The origins of Freemasonry are cloaked in mystery, but one theory links the early 14th century rise of the fraternal organization in Great Britain with the expulsion of the Knights Templar from France around that same period.
The Rise and Fall of the Knights Templar
The Order of the Temple, more popularly known as the Knights Templar, was founded in the early 12th century as a means of protecting Christian pilgrims who had journeyed to Jerusalem. Two French knights Hugues de Payens and Godfrey de Saint-Omer, veterans of the First Crusade, built a fortress for the Order on Jerusalem’s Temple Mount on what was believed to be the ruins of King Solomon’s temple.

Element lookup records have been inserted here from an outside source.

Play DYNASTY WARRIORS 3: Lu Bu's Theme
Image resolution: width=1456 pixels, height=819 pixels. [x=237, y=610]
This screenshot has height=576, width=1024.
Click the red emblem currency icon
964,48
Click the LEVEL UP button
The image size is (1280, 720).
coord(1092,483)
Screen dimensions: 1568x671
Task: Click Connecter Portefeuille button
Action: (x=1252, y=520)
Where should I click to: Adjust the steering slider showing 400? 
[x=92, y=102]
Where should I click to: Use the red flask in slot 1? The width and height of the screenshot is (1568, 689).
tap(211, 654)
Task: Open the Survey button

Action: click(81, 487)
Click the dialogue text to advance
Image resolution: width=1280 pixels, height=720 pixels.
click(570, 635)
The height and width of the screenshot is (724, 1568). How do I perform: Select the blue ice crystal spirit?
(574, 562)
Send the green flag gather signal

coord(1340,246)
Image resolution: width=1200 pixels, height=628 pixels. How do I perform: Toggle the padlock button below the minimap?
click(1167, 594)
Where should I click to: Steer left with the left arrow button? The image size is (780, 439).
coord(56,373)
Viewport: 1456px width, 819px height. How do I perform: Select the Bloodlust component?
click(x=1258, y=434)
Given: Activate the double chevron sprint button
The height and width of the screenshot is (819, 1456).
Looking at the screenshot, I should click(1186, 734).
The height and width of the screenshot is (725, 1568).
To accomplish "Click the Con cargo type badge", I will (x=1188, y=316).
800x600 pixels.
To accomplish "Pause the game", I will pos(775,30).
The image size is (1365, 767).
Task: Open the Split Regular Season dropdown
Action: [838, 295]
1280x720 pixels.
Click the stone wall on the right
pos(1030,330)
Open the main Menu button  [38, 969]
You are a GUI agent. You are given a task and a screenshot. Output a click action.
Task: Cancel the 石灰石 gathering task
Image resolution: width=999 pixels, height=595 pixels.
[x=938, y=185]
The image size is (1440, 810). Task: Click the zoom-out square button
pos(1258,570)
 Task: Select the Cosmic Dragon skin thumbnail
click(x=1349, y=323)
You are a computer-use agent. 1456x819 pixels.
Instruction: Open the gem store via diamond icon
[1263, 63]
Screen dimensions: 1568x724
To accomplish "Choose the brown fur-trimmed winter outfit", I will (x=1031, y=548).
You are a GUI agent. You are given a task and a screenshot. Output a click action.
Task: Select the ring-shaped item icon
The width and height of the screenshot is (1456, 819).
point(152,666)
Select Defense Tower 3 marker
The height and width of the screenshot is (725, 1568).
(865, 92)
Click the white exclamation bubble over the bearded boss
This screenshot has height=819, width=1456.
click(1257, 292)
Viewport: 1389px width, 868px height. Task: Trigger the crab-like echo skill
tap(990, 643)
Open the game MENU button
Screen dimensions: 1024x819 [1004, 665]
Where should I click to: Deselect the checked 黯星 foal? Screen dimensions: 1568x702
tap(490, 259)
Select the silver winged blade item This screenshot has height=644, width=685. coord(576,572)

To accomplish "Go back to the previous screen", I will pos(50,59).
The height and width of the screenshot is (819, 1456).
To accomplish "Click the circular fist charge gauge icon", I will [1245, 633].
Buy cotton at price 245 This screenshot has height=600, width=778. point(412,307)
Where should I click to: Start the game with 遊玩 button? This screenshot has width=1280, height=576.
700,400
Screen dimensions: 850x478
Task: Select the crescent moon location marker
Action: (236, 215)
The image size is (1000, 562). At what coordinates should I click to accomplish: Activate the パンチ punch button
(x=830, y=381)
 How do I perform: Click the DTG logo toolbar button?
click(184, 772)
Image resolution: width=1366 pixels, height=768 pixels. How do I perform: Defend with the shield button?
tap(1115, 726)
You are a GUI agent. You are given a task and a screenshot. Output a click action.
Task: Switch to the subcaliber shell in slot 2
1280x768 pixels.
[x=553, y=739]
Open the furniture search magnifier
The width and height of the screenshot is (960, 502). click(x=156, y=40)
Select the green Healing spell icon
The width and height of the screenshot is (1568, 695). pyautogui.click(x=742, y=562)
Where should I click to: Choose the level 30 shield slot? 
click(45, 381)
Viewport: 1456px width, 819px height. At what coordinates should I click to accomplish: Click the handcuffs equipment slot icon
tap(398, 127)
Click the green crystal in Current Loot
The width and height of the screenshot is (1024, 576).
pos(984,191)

The Templar Order grew quickly, developing into a military unit that led Christian charges in subsequent Crusades. Along the way, the Templars accumulated a great deal of wealth and were among the first to establish a financial network in the modern sense of the word. Their affluence would prove to be their undoing: in 1307, King Philip IV of France – who had borrowed heavily from the Templars to subsidize his ongoing war with England – ordered the arrest of scores of French Templars on trumped up charges. Shortly thereafter, Pope Clement V – French by birth and headquartered in Avignon – followed suit. The Templar Order was officially dissolved, its members excommunicated, and its assets seized.
Across Europe Templars were arrested and tortured, but a few escaped to Scotland, then under the rule of Robert the Bruce who had been excommunicated by the Church himself a few years earlier. Records point to the existence of Masonic lodges throughout Scotland that predate the founding of the Grand Lodge of England by over one hundred years.
The Chevalier Ramsay
The first Freemason to advance the connection between Freemasonry and the Knights Templar was Sir Andrew Michael Ramsay, a student of Sir Isaac Newton, better known as the Chevalier Ramsay. In 1736 the Chevalier delivered a now famous oration positing that England’s Edward I, long before he became King, brought troops back to England from his unsuccessful Crusade; these troops then became the nexus of the fledgling Freemasonry Order.
Although the Chevalier never explicitly mentioned the Knights Templar by name, the conjecture was freely bandied about by Ramsay’s Masonic colleagues who pointed to the importance of the Temple of Solomon both in Masonic ritual and Templar history. And so a myth was born.
The Temple and the Lodge
In 1988 Michael Baigent and Richard Leigh published a book entitled The Temple and the Lodge that purported to document the 14th century flight of the Knights Templar to Scotland, thereby reawakening the controversy. Although it is not known whether bestselling author Dan Brown read the book as part of the research for his blockbuster novel The Da Vinci Code, many of the speculations set forth as fact in The Temple and the Lodge are echoed throughout the Da Vinci Code.
Knights Templar (Freemasonry)
Freemasonry is a worldwide organization whose members are joined through certain rituals that are not to be disclosed to non-members, who are dedicated to self-improvement and community service, and who profess belief in a Supreme Being.
A number of ancillary organizations exist that use Freemasonry as a membership requirement. These are called appendant, or sometimes affiliated, bodies.
One such modern appendant organization is the United Religious, Military and Masonic Orders of the Temple and of St John of Jerusalem, Palestine, Rhodes and Malta, more popularly known as the Knights Templar, the Knights of Malta, and the Knights of St. Paul.
The Knights Templar appendant body is modeled specifically after the historical Knights Templar. Membership requires not just belief in a Supreme Being, but a specific belief in the Christian religion.